* BRIEF *
Although the entries contain pictures, only their words should be duplicated exactly.

---------- SUPPLIED INFORMATION

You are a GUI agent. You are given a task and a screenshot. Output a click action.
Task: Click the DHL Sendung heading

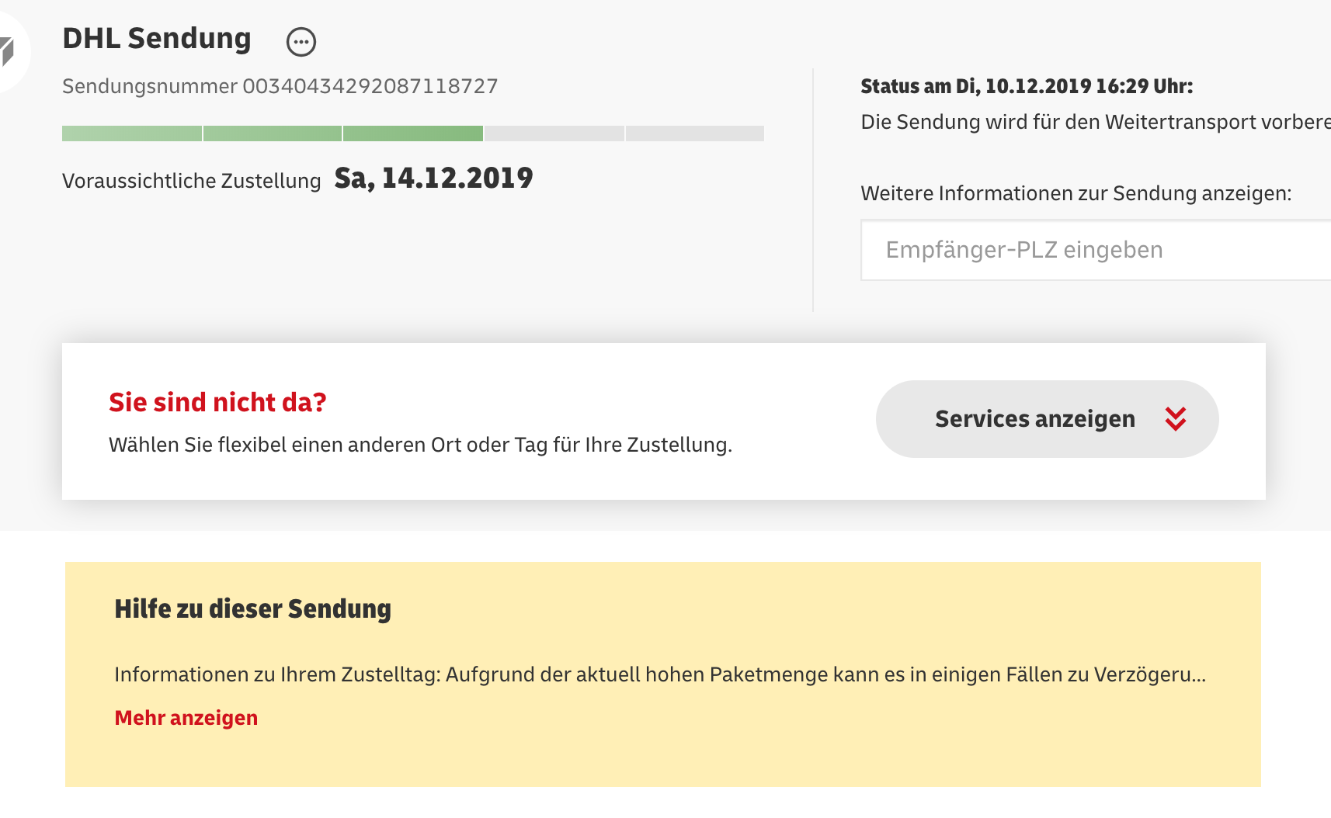click(x=157, y=39)
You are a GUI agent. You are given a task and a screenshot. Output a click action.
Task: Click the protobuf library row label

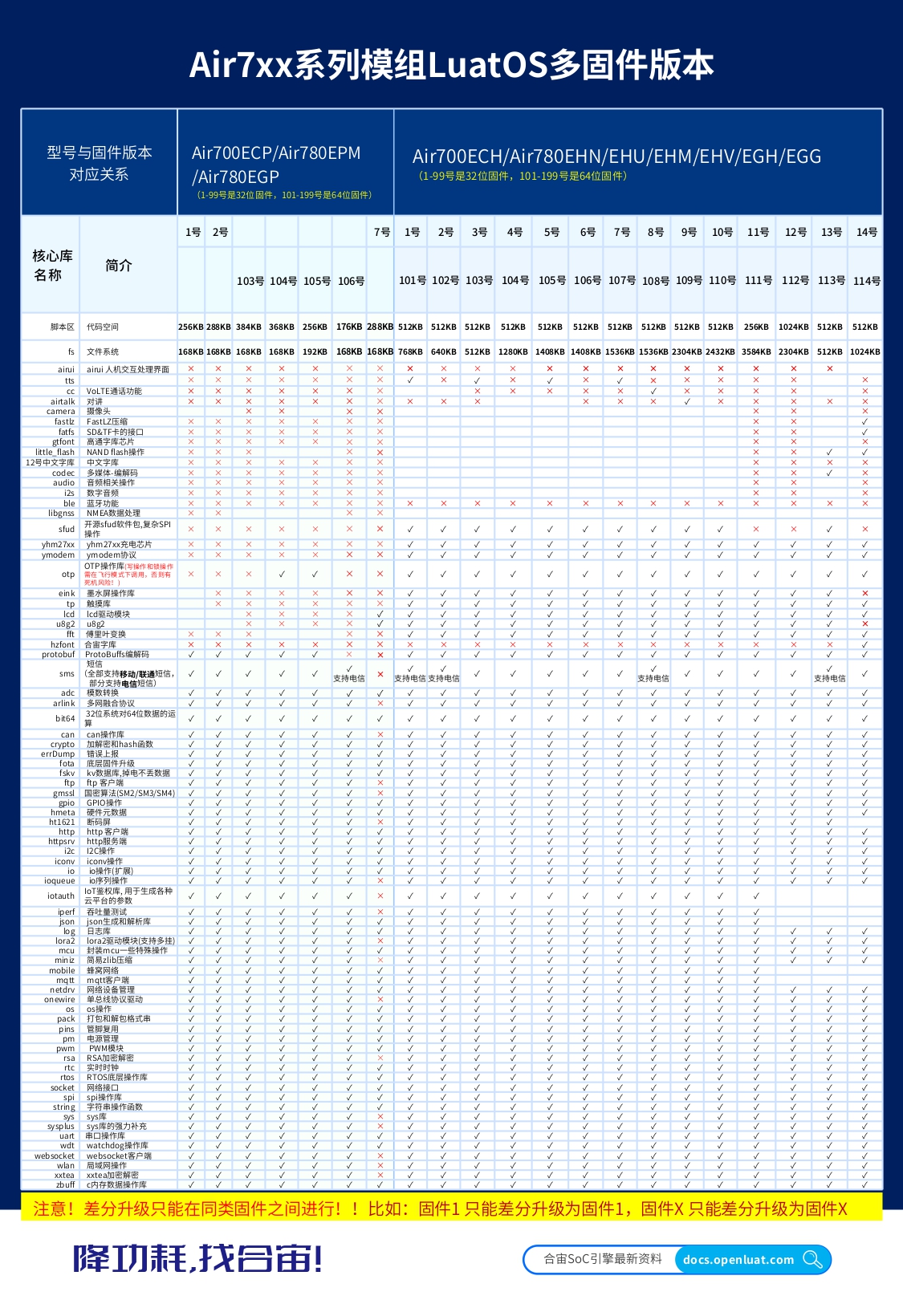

--------------------

* SOLUTION FOR THIS TASK *
You are a GUI agent. You are given a task and a screenshot. Output a click action.
Task: Click the DHL Sendung heading

click(x=157, y=39)
You are a GUI agent. You are given a task and a screenshot. Output a click action.
Task: Click the protobuf library row label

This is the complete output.